> **Énoncé du problème**: Dans le texte sur la politique américaine en Asie, quels alliés traditionnels des États-Unis sont nommés ?

L’Asie est également importante du point de vue diplomatique et militaire. Tous les pays examineront minutieusement les nominations du secrétaire d’État, des diplomates de haut niveau, et des postes au Pentagone et dans la communauté du renseignement afin de déchiffrer et de prévoir une politique américaine qui sera certainement différente de la précédente. Revenir à la doctrine et aux préférences d’Obama est une tentation naturelle, si l’on considère que Joe Biden a effectué deux mandats en tant que vice-président de celui-ci. Cependant, la situation a changé au cours des quatre dernières années et l’héritage de Trump est là. Trump n’a pas déclenché de nouvelle guerre, son pas de deux avec Kim Jong-un a désamorcé certaines tensions, et l’établissement de relations diplomatiques entre Israël et certains États du Golfe sont des réalisations que la nouvelle administration hésitera à détruire. La détermination de Biden en matière de droits de l’homme et de défense des alliés traditionnels comme le Japon et la Corée du Sud sera mise à l’épreuve dans une série de défis de l’Asie-Pacifique qui découlent de l’affirmation de la Chine en tant que puissance régionale et globale. La Chine est beaucoup plus forte qu’il y a quatre ans, et elle a géré avec succès la crise COVID-19, une crise qui reste la principale préoccupation des États-Unis. Toute implication américaine à Hong-Kong, Taiwan, Xinjiang ou dans la mer de Chine méridionale sera accueillie avec une forte opposition du côté chinois.

> **Données fournies**:

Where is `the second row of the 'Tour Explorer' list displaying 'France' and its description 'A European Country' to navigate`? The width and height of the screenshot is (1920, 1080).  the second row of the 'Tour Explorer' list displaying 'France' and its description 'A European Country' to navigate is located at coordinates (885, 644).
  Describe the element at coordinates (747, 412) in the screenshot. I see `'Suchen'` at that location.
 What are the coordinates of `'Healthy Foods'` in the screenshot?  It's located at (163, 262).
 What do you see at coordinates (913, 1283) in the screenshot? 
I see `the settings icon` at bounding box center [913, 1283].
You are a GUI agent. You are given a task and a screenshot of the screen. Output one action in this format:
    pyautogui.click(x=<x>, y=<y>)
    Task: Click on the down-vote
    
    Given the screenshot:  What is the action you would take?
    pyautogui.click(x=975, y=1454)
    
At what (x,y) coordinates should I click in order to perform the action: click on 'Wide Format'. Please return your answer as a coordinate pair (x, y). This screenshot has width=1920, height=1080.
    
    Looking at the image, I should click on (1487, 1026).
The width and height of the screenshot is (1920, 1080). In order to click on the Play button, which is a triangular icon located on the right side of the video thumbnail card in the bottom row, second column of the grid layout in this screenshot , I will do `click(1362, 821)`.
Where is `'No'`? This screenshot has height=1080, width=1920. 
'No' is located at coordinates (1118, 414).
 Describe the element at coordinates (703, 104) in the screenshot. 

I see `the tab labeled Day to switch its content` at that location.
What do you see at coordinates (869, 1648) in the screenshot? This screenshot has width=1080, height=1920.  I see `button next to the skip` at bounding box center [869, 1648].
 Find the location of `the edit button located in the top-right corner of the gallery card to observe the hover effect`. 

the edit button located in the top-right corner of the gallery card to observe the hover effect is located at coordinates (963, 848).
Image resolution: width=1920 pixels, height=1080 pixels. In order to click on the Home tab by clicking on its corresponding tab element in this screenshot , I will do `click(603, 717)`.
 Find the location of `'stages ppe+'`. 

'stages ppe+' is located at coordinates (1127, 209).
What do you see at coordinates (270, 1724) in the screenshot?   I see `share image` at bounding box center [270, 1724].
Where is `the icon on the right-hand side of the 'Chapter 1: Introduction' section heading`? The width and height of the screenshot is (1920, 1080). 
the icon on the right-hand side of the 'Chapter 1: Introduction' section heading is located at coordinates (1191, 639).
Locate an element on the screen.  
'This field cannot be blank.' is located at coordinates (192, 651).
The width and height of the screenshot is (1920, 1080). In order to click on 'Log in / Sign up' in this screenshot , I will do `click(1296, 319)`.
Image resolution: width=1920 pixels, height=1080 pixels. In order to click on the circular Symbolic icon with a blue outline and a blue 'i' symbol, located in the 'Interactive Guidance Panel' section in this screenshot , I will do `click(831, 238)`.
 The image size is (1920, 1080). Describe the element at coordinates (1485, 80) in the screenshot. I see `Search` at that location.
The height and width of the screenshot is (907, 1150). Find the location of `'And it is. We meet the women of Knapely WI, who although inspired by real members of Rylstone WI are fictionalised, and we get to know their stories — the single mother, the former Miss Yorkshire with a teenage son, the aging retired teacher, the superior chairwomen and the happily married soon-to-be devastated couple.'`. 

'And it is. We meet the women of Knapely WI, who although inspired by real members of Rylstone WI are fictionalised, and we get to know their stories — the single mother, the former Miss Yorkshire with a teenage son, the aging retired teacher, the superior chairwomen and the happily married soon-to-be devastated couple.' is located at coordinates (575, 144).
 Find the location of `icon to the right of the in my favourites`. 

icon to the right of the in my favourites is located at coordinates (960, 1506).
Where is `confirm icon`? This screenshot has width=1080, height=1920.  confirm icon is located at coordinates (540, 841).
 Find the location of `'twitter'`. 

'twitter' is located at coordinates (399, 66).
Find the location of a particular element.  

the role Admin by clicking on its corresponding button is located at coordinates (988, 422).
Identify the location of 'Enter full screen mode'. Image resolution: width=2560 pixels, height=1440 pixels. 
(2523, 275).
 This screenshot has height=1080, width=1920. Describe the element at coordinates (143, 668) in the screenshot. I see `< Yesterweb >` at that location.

> **Espace de réponse**: Le Japon et la Corée du Sud.